In conclusion what might we say about prospects for reform of the money system?  I would agree with all of the writers reviewed over several posts in this blog that without addressing this issue we will have little likelihood of success in achieving the other major changes needed to bring civilization onto a sustainable trajectory.  The current money system is driving humanity to behave in selfish, competitive, consumptive ways that will continue to degrade the planet and limit the prospects for our grandchildren and those who follow them.  I am inclined to think that the best prospects for the future will come if we, the people, push both for institutional reform from government and for creative initiatives at the local level to put new systems in place.  In other words, push on both fronts—the reform plan to get government to take more responsibility, and the transformational plan to put local exchange systems in place.

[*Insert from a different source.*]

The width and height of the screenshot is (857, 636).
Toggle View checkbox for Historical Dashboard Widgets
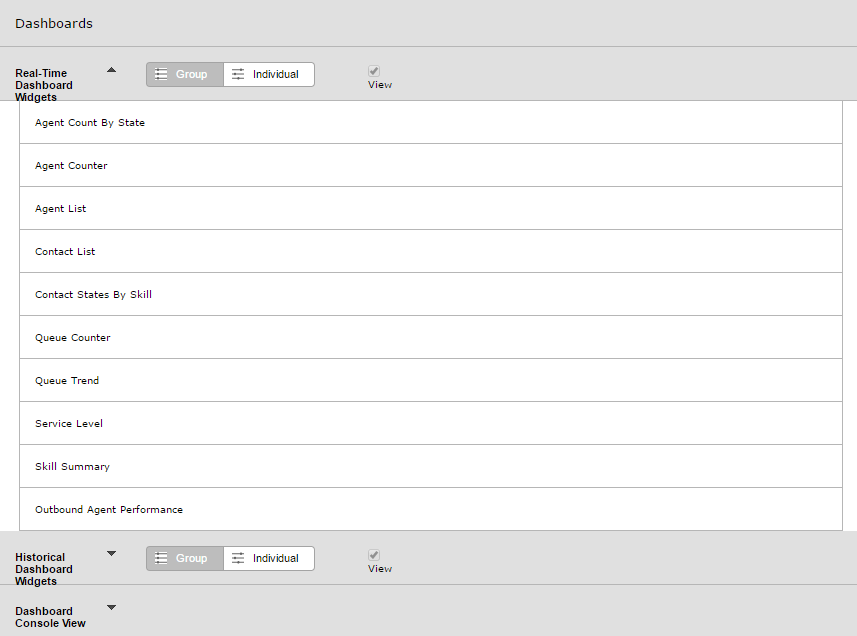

To turn a dismal scenario around we need to embrace the mindset of one who recognizes a problem and derives life satisfaction  from addressing it and making progress in the company of committed others.  In an earlier work of fiction I called such people “Visioneers”—pioneers of the future.  But we are not engaged in fiction here.  It is the real thing, and we must lift ourselves to the task before us.

I will leave the last word on this topic to David Korten in his Agenda for a New Economy (2009): “We can find hope in the fact that the institutional and cultural transformation required to avert economic, environmental, and social collapse is the same as the transformation required to unleash the positive creative potential of the human consciousness and create the world of which humans have dreamed for millennia.  We are privileged to live at the most exciting moment of creative opportunity in the whole of human experience.  Now is the hour.  We have the power to turn this world around for the sake of ourselves and our children.  We are the ones we have been waiting for.”